Widia mendekati sang anak dan mengelus lembut pundaknya. "Kamu bahagia di sana?"
"Setiap hari aku berusaha untuk selalu bahagia. Tapi, semua hanya sesaat. Sampai akhirnya aku tidak kuat dan memutuskan untuk menyerah."
"Tidak apa-apa, kamu sudah berusaha. Keputusan untuk kembali ke Indonesia adalah yang paling tepat karena kamu tidak memaksanya. Kamu sudah melakukan semuanya dengan baik, Nak."
"Aku sudah resmi bercerai dengan Aidan. Maaf karena tidak memberitahu Ibu lebih dulu."
"Itu rumah tanggamu. Ibu hanya bisa mendoakan yang terbaik atas semua yang menjadi keputusan kalian." Widia mengambil sebuah bucket dengan bunga mawar putih yang sudah layu. “Ini dari Aidan.
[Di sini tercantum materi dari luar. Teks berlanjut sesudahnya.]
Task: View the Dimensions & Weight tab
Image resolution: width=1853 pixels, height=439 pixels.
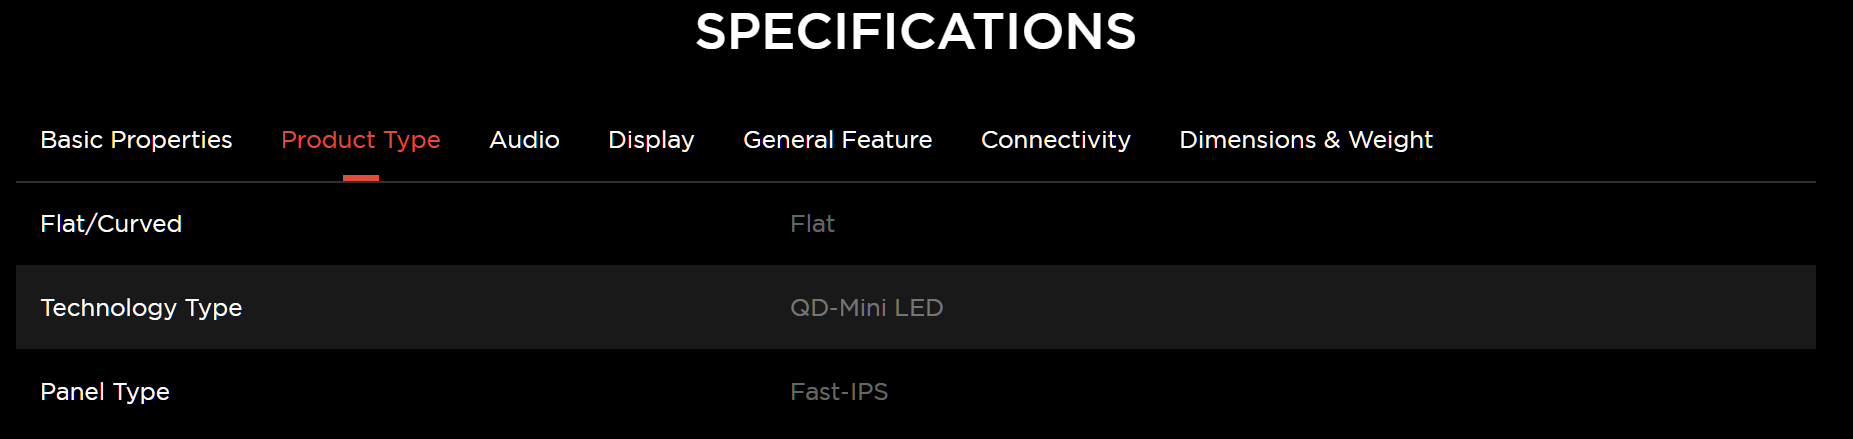Action: coord(1306,140)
Seminggu yang lalu dia datang ke rumah Ibu, sekalian mau pamit karena akan tinggal di Kanada.”
Widia keluar dari kamar itu, meninggalkan Maya sendirian untuk memberikan ruang. Ada sebuah surat yang terselip diantara bunga-bunga layu itu. “Ah, kenapa kamu masih melakukan ini, Dan?”
Dengan hati-hati, Maya membuka amplop putih yang terbungkus rapi. Sehelai kertas putih dengan tinta hitam di atasnya berisi tulisan tangan yang akrab, mengungkapkan perasaan dan pemikiran Aidan selama ini.
Untuk ibu dari anakku,
Maya Almayra
Saat surat ini sudah berada di tanganmu, aku harap dapat memberi ketenangan dan pengertian. Kita telah melewati banyak rintangan hidup dan aku merasa perlu untuk berterus terang tentang perasaanku.
Setiap hari, aku merenungkan momen indah kita bersama dan juga beban yang terasa semakin berat. Seiring berjalannya waktu, aku menyadari bahwa kita berdua telah berubah. Pernikahan kita sudah tidak baik-baik saja. Kita mungkin harus melepaskan satu sama lain agar bisa menemukan kebahagiaan yang sesungguhnya.
Ini bukan tentang menyalahkan atau menyesali, namun tentang pembebasan diri dan memberikan kesempatan untuk memulai lagi. Semoga kamu bisa memahaminya, sebab keputusan ini aku ambil dengan banyak pertimbangan. Aku berharap kamu dapat menemukan kedamaian dan kebahagiaan yang sejati. Kamu pantas mendapatkan kebahagiaan yang tidak pernah kamu dapatkan saat bersamaku.
Dengan berat hati aku menyadari bahwa kita berdua harus saling melepaskan. Mungkin ini adalah saatnya untuk kita mencari kebahagiaan di jalur yang berbeda. Maafkan aku jika selama ini selalu menyakitimu. Terima kasih atas semua cinta, ketulusan, dan pengorbananmu. Terima kasih juga telah melahirkan seorang gadis cantik yang telah menjadi bidadari di surga. Semoga langkah kita selanjutnya membawa kedamaian dan kebahagiaan yang sejati.
Salam hangat,
Aidan
Maya merenung, meresapi setiap kalimat dan mencoba memahami perasaan mantan suaminya. Meskipun masih ada luka dan kesedihan, dia bisa merasakan upaya dan ketulusan dalam kata-kata Aidan. “Terima kasih kembali, Aidan.”
***
Maya tidur diatas kasur sang anak yang sudah lama tidak di tempati. Bahkan dia melewatkan makan malamnya dengan menghabiskan waktu di kamar itu. Pagi harinya, Maya bangun dengan suasana baru.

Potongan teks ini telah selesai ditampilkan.